── Passage provided ──
TokForge — SD1.5 NPU "Fast" (DreamShaper-7, Qualcomm Hexagon)

SD1.5 image generation for the Qualcomm Hexagon NPU (HTP), packaged for on-device image generation in the TokForge Android app (dev.tokforge). This is the "Fast" tier — the quickest on-device image route (coherent 512×512 in ~9–16 s, no root).

The shipping checkpoint is DreamShaper-7 (Lykon/dreamshaper-7), a license-clean (CreativeML-OpenRAIL-M) SD1.5 finetune. It is a quality + composition upgrade over base Stable Diffusion 1.5: stronger aesthetics and better prompt-following on compositional prompts (e.g. "two robots playing chess" — base drops a robot, DreamShaper renders both). Same SD1.5 architecture and same temb NPU IO contract as base SD1.5 — only the UNet, the VAE-decoder, and the DreamShaper-specific time-embedding MLP weights differ; the CPU CLIP front-end is bit-identical to base SD1.5 and is reused.

The model is quantized to W8A16 (8-bit weights, 16-bit activations) and compiled to QNN HTP context binaries that run image generation directly on the phone's Hexagon DSP.

Based on

Lykon/dreamshaper-7 — itself an SD1.5 finetune of stable-diffusion-v1-5/stable-diffusion-v1-5.
───
Tasks to complete:
**A.** In the TokForge SD1.5 page, why can the CPU CLIP front-end from base Stable Diffusion 1.5 be reused for DreamShaper-7?
**B.** Rewrite the part of the TokForge SD1.5 page starting at "The model is" and ending at "phone's Hexagon DSP.", putting "handset's" in place of "phone's".
**C.** Continue the TokForge SD1.5 page from the point where it stops.
── Recorded data ──
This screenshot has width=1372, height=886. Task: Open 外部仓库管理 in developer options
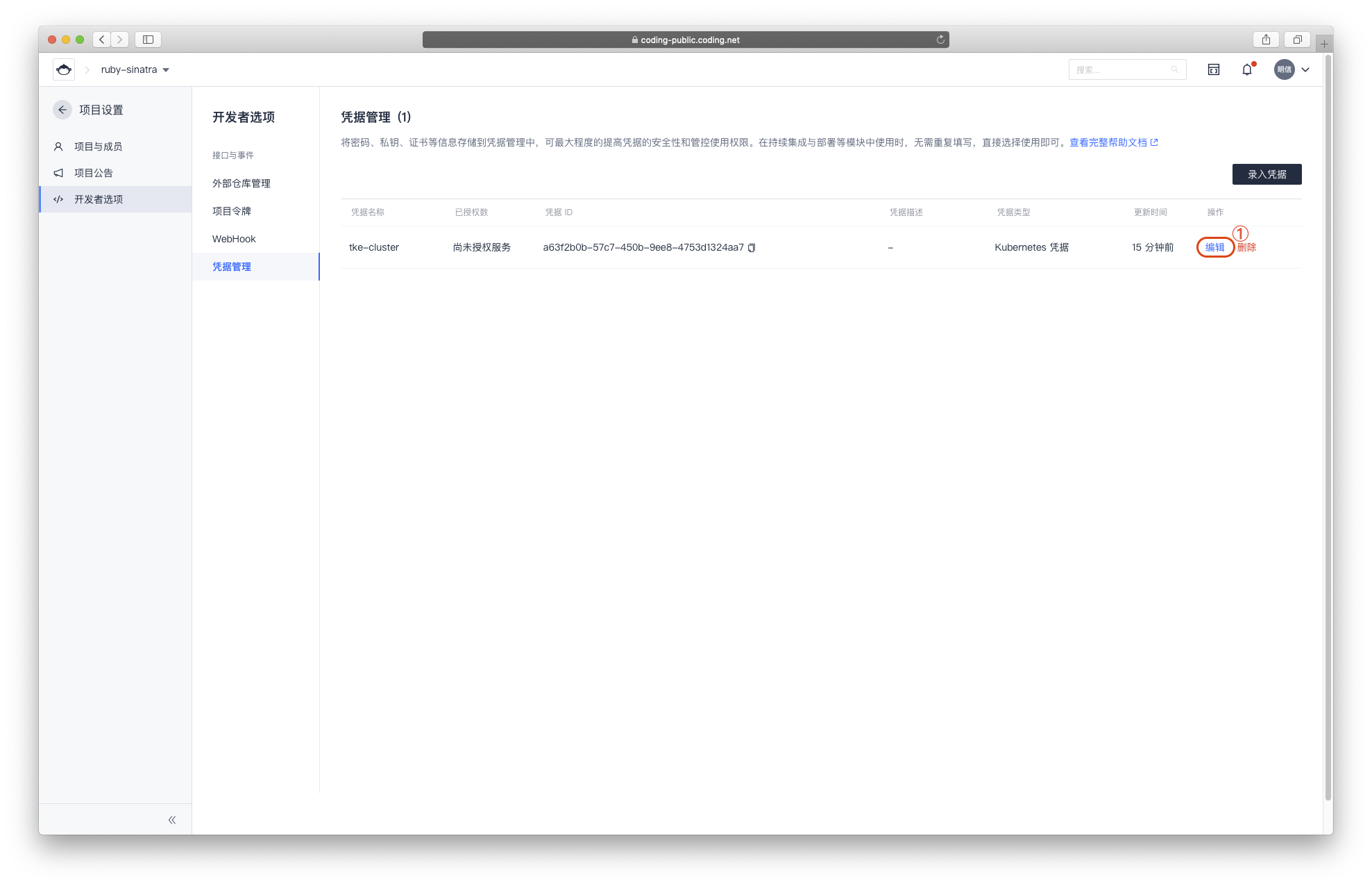[242, 183]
───
Written responses:
**A.** The CLIP front-end can be reused because it is bit-identical to the one in base SD1.5. DreamShaper-7 shares the SD1.5 architecture and NPU IO contract. Only its UNet, VAE-decoder and DreamShaper-specific time-embedding MLP weights differ.

**B.**
The model is quantized to W8A16 (8-bit weights, 16-bit activations) and compiled to QNN HTP context binaries that run image generation directly on the handset's Hexagon DSP.

**C.**
Format

These are per-architecture QNN HTP context binaries, one set per Hexagon arch (V73, V75, V79, V81). They are not a portable format like GGUF — each binary is compiled for a specific Hexagon generation. The app reads the device's Hexagon arch and selects the matching set.

Binaries are forward-compatible: a set built for a lower Hexagon arch also runs on a higher-arch DSP, while native-arch sets are preferred for best performance.

The DreamShaper-7 "Fast" bins live under the dreamshaper7/ directory (with their own manifest.json); the app downloads from this variant. The repo also retains the original base SD1.5 ours-temb sets (top-level v73/…v81/ + root manifest.json) and the AI-Hub off-the-shelf SD1.5 sets for breadth.

File (per `dreamshaper7/<arch>/` dir)	Role
`unet.bin`	UNet HTP context binary (DreamShaper-7 W8A16)
`vae_decoder.bin`	VAE decoder HTP context binary
`text_encoder.bin`	CLIP text-encoder QNN binary
`time_mlp.bin`	host time-embedding weights (DreamShaper-specific)
`tokenizer.json`, `config.json`	tokenizer + pipeline config

The arch-independent CPU CLIP front-end (clip_sd15_base/clip_v2.mnn, token_emb.bin, pos_emb.bin) is shared by every arch and reused across the base + DreamShaper variants.

See dreamshaper7/manifest.json for the authoritative per-arch file set (with per-file size + md5) that the app uses to download the correct binaries for the device.

Usage

This bundle is loaded automatically by the TokForge Android app — it is not a standalone diffusers checkpoint. The app resolves the device Hexagon arch from the manifest, downloads the matching binaries, and runs them on the device NPU.

License & attribution

Released under CreativeML OpenRAIL-M, matching its base models.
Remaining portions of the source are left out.